Did I tell you I have another five years?

I'll probably be emotional then though, and by that time OP will have a busy, full life with her dog and her travels, and her kids will come and see her all the time (because she seems like the kind of parent whose kids will WANT to come and see her), and she'll wonder what she was ever sad about.
Oh, I’ve had those days! Trust me!!! I’ll take some time away from my travels and my dog to offer you some comfort in 5 years when your kids fly the nest because even though the days are loooong, the years are short. {{Hugs}}
 
That's why I said I'm sure she would take care of the pet but doing other activities first would be best. I actually only commented on that because the OP specifically put "exploring getting a dog (never had one before but it might be nice to have one to walk, hike with, and nurture)".

It doesn't matter who a poster is, or who an individual is IRL everyone who has never owned a pet but it looking to fill a loneliness needs to actually consider all that goes into having a pet. If you haven't been consistently walking, especially due to an injury or recent surgery how do you know you're going to be able to physically do that and have a dog on a leash that may tug at you, are you able to hike and is it even an activity you've found you enjoy, among other things. It never goes without saying even to everyone who already owns a pet, there's getting multiple pets in a household, there's getting different kinds of pets (like going from a cat to a dog or a dog to a cat), there's different stages of life we're all in and the stages of life the pet is in. No one should be above a discussion of pets and the aspects of owning one, we all benefit from the discussions (how many threads have we had from pet owners here on the DIS?) at least to me we all benefit but I suppose that can be an agree to disagree point.
I totally agree with you; a dog is definitely a commitment not to be taken lightly. That’s why I’m still in the “exploring” phase. We’ve had cats for the last 30 years. But cats are less work than dogs. Right now I’m researching breeds and reputable breeders, figuring out vet costs, grooming costs, boarding/pet sitting costs, obedience class costs, fencing/invisible fence costs and putting money in the budget to cover those things. I also have some more healing to do before I can get a dog. I want to be able to keep up with it when we walk or hike and not get knocked over!
 
Big hugs to you. That's a lot. :hug:

I've done OK with our one son who went 3 1/2 hours away to school, then moved 7 hours away, and has now landed 2 hours away.

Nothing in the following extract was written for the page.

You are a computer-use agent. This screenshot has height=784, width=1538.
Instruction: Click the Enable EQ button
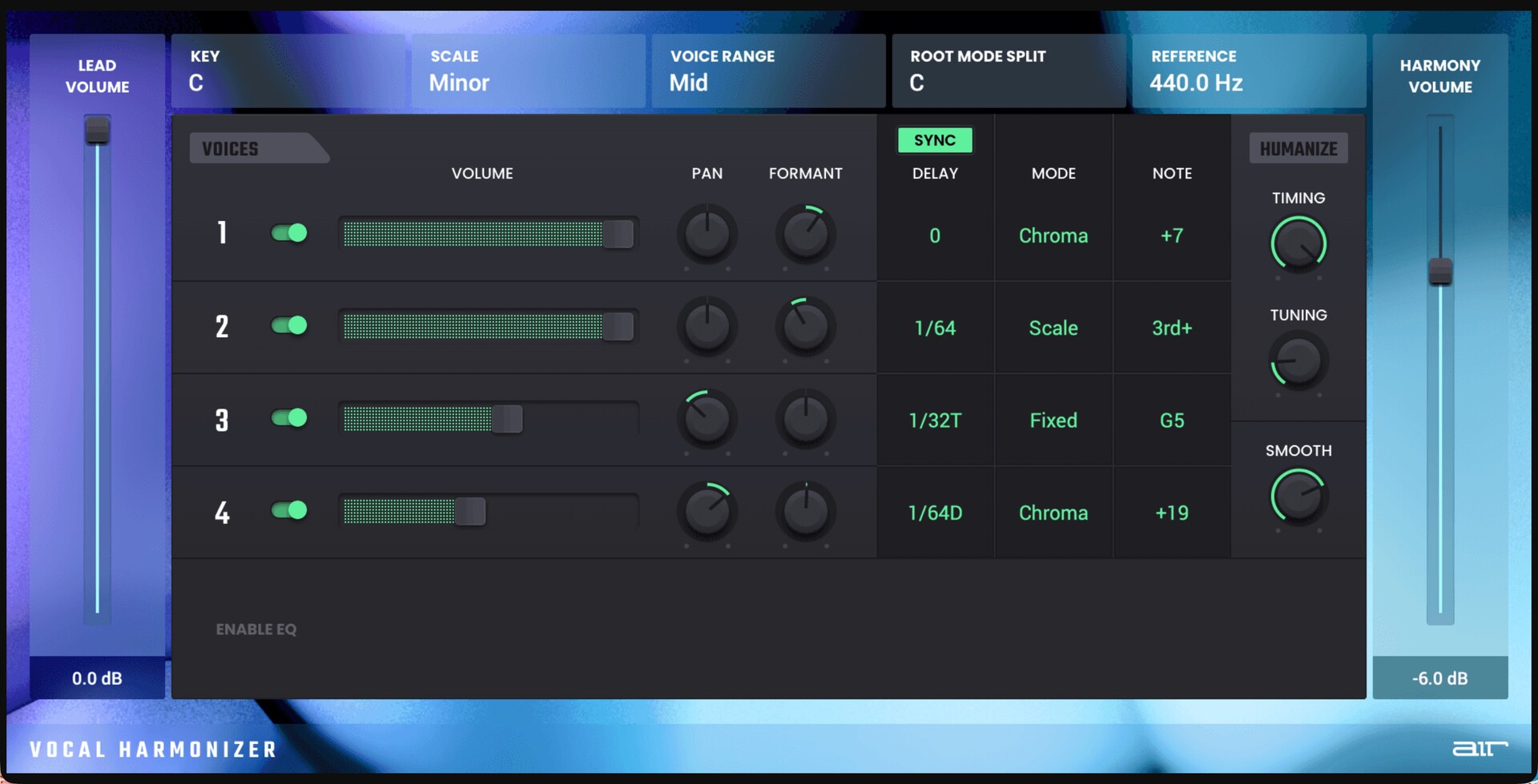(256, 629)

I did better with my daughter leaving for school 2 hours away than I expected to. But she came back before that first year was over because of Covid of course. It's been such a blessing to have so much extra time with her at various times since then. She went back last year. And she'll be leaving again soon. But she'll visit every now and then and be back on breaks.

I really don't know how things will go when she really moves off for a job. Sigh. But I want her to spread her wings and be a strong adult more than I want her to stay here. So that will be my silver lining.

Do you have hobbies? Things you always wanted to do but life got in the way? I scheduled myself a week of scrapbooking when DD left for college. It was really great therapy.
Hobbies - I used to have several but I gave up most of them (except reading books) because there just wasn’t time to do them once the kids came along and their sports took over our lives. DH and I loved camping, hiking and bike riding. One of the reason I had my knees replaced at 55 was so that I can do all those things again now that I have time. Torn meniscus cartilage from running and arthritis in both knees had done me in. DH is also a big golfer. I’ve never played, but a few of the wives of his golf buddies have offered to teach me when I’m ready. I can’t decide whether I’m excited to learn or not.